Tuesday, January 5, 2010

Can Internet Filters Identify Obscene Images?

(Third in a series of five articles on Internet Filters)

A common misunderstanding about Internet Filters is the belief that such programs examine photographs or similar computer images and decide whether the content of the image is pornographic.  This is not a capability that filtering programs have, nor is it reasonable to expect that they can.

At a technical level, computers think quite differently from the way humans think.  Recognizing patterns, even imperfect ones, is easy for human minds, but extremely difficult for computers. A person, for example, can read the wildly varying handwriting of many others, while computers can decipher very few of these. Humans can understand spoken language with many different accents, while computers are easily confused by even slight differences in pronunciation (think about the last time you spoke your account number into one of those automated telephone banking or airline reservation systems).


Character Recognition is a good example.  Most of has have seen an image like the one depicted on the right when creating some kind of online account.  The whole point of this kind of image is to make sure that it’s a human being, and not a computer program, that is creating the account.  This is effective because the distortion of the letters makes it almost impossible for a computer program to recognize them, even though humans can usually identify the letters quite easily. 

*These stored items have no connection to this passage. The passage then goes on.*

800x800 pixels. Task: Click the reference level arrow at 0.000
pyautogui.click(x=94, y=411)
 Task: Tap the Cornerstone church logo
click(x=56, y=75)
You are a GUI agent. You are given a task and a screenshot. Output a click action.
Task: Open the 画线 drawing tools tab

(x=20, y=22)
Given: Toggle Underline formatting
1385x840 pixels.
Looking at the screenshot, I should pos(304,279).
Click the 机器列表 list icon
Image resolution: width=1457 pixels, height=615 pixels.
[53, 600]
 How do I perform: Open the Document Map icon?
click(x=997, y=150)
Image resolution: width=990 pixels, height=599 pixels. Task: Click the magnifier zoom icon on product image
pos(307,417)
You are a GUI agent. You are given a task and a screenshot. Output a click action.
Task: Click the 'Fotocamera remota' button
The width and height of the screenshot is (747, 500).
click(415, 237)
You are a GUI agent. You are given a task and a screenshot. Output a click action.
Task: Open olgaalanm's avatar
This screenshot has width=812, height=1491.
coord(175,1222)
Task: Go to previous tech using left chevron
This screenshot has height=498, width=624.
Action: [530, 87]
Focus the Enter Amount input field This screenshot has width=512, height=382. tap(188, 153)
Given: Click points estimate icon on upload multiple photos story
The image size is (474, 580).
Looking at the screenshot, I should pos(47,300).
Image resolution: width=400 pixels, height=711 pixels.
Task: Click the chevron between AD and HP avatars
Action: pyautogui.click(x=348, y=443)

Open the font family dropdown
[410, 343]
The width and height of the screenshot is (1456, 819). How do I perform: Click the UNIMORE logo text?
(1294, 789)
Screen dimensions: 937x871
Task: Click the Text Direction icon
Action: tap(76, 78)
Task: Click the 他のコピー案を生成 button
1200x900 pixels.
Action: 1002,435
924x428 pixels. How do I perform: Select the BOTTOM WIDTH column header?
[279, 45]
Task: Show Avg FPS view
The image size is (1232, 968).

While recognizing letters is more complicated than most people realize, it is vastly simpler than identifying the thematic contents of an image.  Consider the picture on the left.  Try to image how difficult it is for a computer – challenged by recognizing just letters – to determine what is going on in this picture.  Are there human bodies or body parts in the picture?  What are they doing?  Is it pornographic?  Such questions are probably beyond any computer program.

Some confusion arises because Internet Filtering programs sometimes do make choices about whether to allow or prohibit access to image files.  In most cases, though, the filtering program is making this choice on the basis of text, not the image contents of a file.  For one thing, the program can look at the text surrounding a link on a web page, and, assuming that the text gives some idea of the contents of the image to which the link leads, can prohibit access if that text contains tabooed terms.  The name of the file itself is also text that can be checked for tabooed terms.  In addition, the image file may contain text that is hidden from most viewers.  Depending on the format of the image file (gif, jpeg, png, etc.), there may be “tags” inside the file, text that describes the file contents.  These tags are not visible when displaying the image in the file, but they are present behind the scenes, and the filtering program can find them and check them for tabooed terms.

Beyond the technical issues lies a much more important and entirely human one: people can’t agree on a definition of pornography.  A precise legal definition has evaded lawyers and judges for decades, and today the determination is left up to juries using “community standards” as to what is prurient or patently offensive, and a “reasonable person’s” definition as to whether a work has “serious value.” Such vagueness is something humans may be able to grapple with, but it is quite outside the pale of computational logic. 

Progress is being made in the field of Artificial Intelligence, but we’re not there yet.  For the foreseeable future, computers will have to be told in great detail what to do and how to do it, and that makes it impossible for them to accomplish the nearly instantaneous pattern-recognition that is natural for the human brain. For now, Internet Filters will have to rely on Black Lists and White Lists determined by human review of websites, and on recognizing keywords that indicate possibly objectionable content. 

Previous articles in this series:
            What are Internet Filters?

Future articles in this series:
Internet Filters and Email, Chats, and Attachments.
Internet Filters: The Constitutional Headache

1 comment:

  1. Thank you for writing these blogs, very insightful.

    This one really got me thinking, that would be quite a grand step forward in technology if they could identify truly pornographic images, but there's so many variables with images. It might happen someday but I think my grandchildren or great-grandchildren will have to explain it to me ;).